Does this make the auto-flight system a robot? Yes.
Does it make the auto-flight system an autonomous robot? No.
What kind of ethics would be involved with this type of robot? The ethics that have built up with respect to chattel. At one time many cultures had the legal theory that children and women were chattel of their fathers or husbands. If these humans misbehaved in any manner, the punishment would extend to the father or husband. In the same way, a non-autonomous robot’s action would extend to it’s owners, and then through civil actions to the creators, if the owners didn’t misuse the non-autonomous robot’s software or mechanical systems.

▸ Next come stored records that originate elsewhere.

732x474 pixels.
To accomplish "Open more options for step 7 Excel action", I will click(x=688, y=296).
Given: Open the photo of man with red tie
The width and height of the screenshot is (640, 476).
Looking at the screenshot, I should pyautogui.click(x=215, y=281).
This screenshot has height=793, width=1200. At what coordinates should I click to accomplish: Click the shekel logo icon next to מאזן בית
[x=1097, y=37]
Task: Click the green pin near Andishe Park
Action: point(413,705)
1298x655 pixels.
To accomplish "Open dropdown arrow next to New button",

Often, in stories contained in the anthology “I, Robot”, the positronic mind that makes up the robotics “brain” was built by a monopolistic company. By being the only corporation that could build the positronic brains, General Robotics could control the abilities of the robots. Most of the Asimov robotic stories and their derivatives were mostly about how non-autonomous robots would function and interact with society, technicians and even psychologists (Susan Calvin).
In the case of the “I, Robot” style of stories the robots were performing operations under the ultimate control of General Robotics, one of their customers or the government, with a few exceptions. The initial three laws of robotics were an attempt by General Robotics to get humans on Earth to accept the use of robots. The stories were about how the robots would malfunction, within the three laws. A zeroth law, was added to extend the Foundation stories and to make them connect to the “I, Robot” series of stories and fictional universe.
The three laws:
- A robot may not injure a human being or, through inaction, allow a human being to come to harm.

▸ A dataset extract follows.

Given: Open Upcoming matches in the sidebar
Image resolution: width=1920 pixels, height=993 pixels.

- A robot must obey any orders given to it by human beings, except where such orders would conflict with the First Law.
- A robot must protect its own existence as long as such protection does not conflict with the First or Second Law
Robots in the real world are not a point where they can autonomously, although the Pleos and other toys act as if they can. Most of the things we think of as robots are usually under some sort of guidance by humans or have an endpoint goal dictated by humans. As a result the ethics of the current breed of robots are the same motivations behind the three laws of robotics: Protect the owner, do what the owner tells you do and protect the investment in the robot. It is the zeroth law of robotics that functions for the autonomous robot: Protect Humanity. Good luck on getting that one to work.
An excellent work on autonomous robots can be found at: http://ethics.calpoly.edu/ONR_report.pdf
The bottom line for Autonomous Robot-Ethics would follow the same rules as human: The robot like a human would be required to deal with situations in the context of the environment and cultural expectations.